Despite explicit reference to promoting health and wellbeing in policy, application and promotion of positive health is limited. In New Zealand, like most societies, the dominant and funded health system is deficit-based. Two disciplines that can contribute toward changing this are positive psychology and public health. From positive psychology, robust articulations of optimal wellbeing (or flourishing) have emerged and the importance of translating and promoting wellbeing is recognised. However, lifestyle behaviours have received little attention. Conversely, lifestyle behaviours are promoted in public health, but primarily to reduce health risk. To address a disconnect between positive health policy and deficit-based practice, positive psychology and public health are integrated in this thesis. The overarching thesis aim is to explore an approach for reorienting toward a framework for positive health. Biological plausibility, epidemiological evidence, and translational research are explored in this doctoral research.
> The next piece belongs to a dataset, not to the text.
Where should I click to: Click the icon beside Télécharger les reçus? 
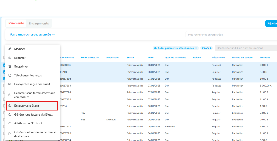[10, 75]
A review of the literature indicates the link between lifestyle behaviours and optimal wellbeing is biologically plausible. However, epidemiological research investigating associations between lifestyle behaviours and emerging measures of optimal wellbeing are limited. To address this gap, associations between lifestyle behaviours and optimal wellbeing are explored in a large, diverse sample of New Zealand adults (N=9,514). The findings show that compared with reference groups, higher levels of exercise (odds ratio: 1.61, 95% confidence interval: 1.22-2.13, p<0.01) and lower levels of sitting (OR 1.87, 1.01-3.29, p<0.01) were associated with an increased likelihood of achieving optimal wellbeing. Conversely, restless sleep (OR 0.24, 95% CI: 0.17-0.32 p<0.01) and consuming sugar drinks 5-6 times/week (OR 0.73, 95% CI: 0.53-0.95, p<0.05) were associated with a decreased likelihood of achieving optimal wellbeing.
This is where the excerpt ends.